Nothing in the records below may change; print them all exactly.
---- The records
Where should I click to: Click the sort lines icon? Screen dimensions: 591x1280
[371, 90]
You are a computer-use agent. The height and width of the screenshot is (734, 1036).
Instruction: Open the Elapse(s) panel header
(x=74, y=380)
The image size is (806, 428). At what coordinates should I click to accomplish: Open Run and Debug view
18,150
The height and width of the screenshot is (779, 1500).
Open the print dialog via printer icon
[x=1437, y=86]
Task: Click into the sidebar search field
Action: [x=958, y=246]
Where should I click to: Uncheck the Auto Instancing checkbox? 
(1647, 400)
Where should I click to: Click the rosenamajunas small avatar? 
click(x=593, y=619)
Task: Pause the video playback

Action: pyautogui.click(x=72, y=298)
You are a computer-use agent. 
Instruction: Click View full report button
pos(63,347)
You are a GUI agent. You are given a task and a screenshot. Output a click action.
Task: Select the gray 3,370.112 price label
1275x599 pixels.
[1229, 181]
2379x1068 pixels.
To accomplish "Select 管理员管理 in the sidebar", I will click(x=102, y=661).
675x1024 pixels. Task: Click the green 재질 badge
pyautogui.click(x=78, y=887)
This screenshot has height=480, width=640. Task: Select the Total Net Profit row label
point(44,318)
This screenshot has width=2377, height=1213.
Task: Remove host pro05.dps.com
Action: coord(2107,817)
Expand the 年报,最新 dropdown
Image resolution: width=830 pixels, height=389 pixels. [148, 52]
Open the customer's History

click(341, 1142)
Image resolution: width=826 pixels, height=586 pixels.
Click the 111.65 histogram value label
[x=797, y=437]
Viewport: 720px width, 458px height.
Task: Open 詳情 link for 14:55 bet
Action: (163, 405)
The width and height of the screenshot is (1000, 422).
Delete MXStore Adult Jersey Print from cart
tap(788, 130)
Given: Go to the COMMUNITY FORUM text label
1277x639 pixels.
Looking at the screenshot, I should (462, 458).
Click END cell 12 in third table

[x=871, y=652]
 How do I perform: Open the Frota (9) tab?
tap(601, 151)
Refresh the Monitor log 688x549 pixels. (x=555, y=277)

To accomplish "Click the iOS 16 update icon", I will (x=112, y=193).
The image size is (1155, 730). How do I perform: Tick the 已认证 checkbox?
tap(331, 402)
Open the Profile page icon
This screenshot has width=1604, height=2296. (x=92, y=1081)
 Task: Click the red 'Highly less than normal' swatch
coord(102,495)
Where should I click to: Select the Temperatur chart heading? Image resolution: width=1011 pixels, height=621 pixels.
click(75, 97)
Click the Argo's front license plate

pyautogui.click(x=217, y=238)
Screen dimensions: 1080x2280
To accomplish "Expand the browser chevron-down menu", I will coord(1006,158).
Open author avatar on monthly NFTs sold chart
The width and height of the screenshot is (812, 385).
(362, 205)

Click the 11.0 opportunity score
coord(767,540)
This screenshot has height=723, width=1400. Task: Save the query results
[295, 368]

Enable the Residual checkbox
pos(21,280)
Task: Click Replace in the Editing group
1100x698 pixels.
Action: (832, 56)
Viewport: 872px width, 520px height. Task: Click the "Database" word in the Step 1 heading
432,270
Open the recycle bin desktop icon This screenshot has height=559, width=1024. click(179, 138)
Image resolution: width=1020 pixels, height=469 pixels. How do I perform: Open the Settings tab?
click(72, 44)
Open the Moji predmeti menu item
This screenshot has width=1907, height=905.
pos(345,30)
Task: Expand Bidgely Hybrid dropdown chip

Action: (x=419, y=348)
--------
> **Answer section**
Where should I click to: Click the sort lines icon? Screen dimensions: 591x1280
[371, 90]
You are a computer-use agent. The height and width of the screenshot is (734, 1036).
Instruction: Open the Elapse(s) panel header
(x=74, y=380)
The image size is (806, 428). At what coordinates should I click to accomplish: Open Run and Debug view
18,150
The height and width of the screenshot is (779, 1500).
Open the print dialog via printer icon
[x=1437, y=86]
Task: Click into the sidebar search field
Action: [x=958, y=246]
Where should I click to: Uncheck the Auto Instancing checkbox? 
(1647, 400)
Where should I click to: Click the rosenamajunas small avatar? 
click(x=593, y=619)
Task: Pause the video playback

Action: pyautogui.click(x=72, y=298)
You are a computer-use agent. 
Instruction: Click View full report button
pos(63,347)
You are a GUI agent. You are given a task and a screenshot. Output a click action.
Task: Select the gray 3,370.112 price label
1275x599 pixels.
[1229, 181]
2379x1068 pixels.
To accomplish "Select 管理员管理 in the sidebar", I will click(x=102, y=661).
675x1024 pixels. Task: Click the green 재질 badge
pyautogui.click(x=78, y=887)
This screenshot has height=480, width=640. Task: Select the Total Net Profit row label
point(44,318)
This screenshot has width=2377, height=1213.
Task: Remove host pro05.dps.com
Action: coord(2107,817)
Expand the 年报,最新 dropdown
Image resolution: width=830 pixels, height=389 pixels. [148, 52]
Open the customer's History

click(341, 1142)
Image resolution: width=826 pixels, height=586 pixels.
Click the 111.65 histogram value label
[x=797, y=437]
Viewport: 720px width, 458px height.
Task: Open 詳情 link for 14:55 bet
Action: (163, 405)
The width and height of the screenshot is (1000, 422).
Delete MXStore Adult Jersey Print from cart
tap(788, 130)
Given: Go to the COMMUNITY FORUM text label
1277x639 pixels.
Looking at the screenshot, I should (462, 458).
Click END cell 12 in third table

[x=871, y=652]
 How do I perform: Open the Frota (9) tab?
tap(601, 151)
Refresh the Monitor log 688x549 pixels. (x=555, y=277)

To accomplish "Click the iOS 16 update icon", I will (x=112, y=193).
The image size is (1155, 730). How do I perform: Tick the 已认证 checkbox?
tap(331, 402)
Open the Profile page icon
This screenshot has width=1604, height=2296. (x=92, y=1081)
 Task: Click the red 'Highly less than normal' swatch
coord(102,495)
Where should I click to: Select the Temperatur chart heading? Image resolution: width=1011 pixels, height=621 pixels.
click(75, 97)
Click the Argo's front license plate

pyautogui.click(x=217, y=238)
Screen dimensions: 1080x2280
To accomplish "Expand the browser chevron-down menu", I will coord(1006,158).
Open author avatar on monthly NFTs sold chart
The width and height of the screenshot is (812, 385).
(362, 205)

Click the 11.0 opportunity score
coord(767,540)
This screenshot has height=723, width=1400. Task: Save the query results
[295, 368]

Enable the Residual checkbox
pos(21,280)
Task: Click Replace in the Editing group
1100x698 pixels.
Action: (832, 56)
Viewport: 872px width, 520px height. Task: Click the "Database" word in the Step 1 heading
432,270
Open the recycle bin desktop icon This screenshot has height=559, width=1024. click(179, 138)
Image resolution: width=1020 pixels, height=469 pixels. How do I perform: Open the Settings tab?
click(72, 44)
Open the Moji predmeti menu item
This screenshot has width=1907, height=905.
pos(345,30)
Task: Expand Bidgely Hybrid dropdown chip

Action: (x=419, y=348)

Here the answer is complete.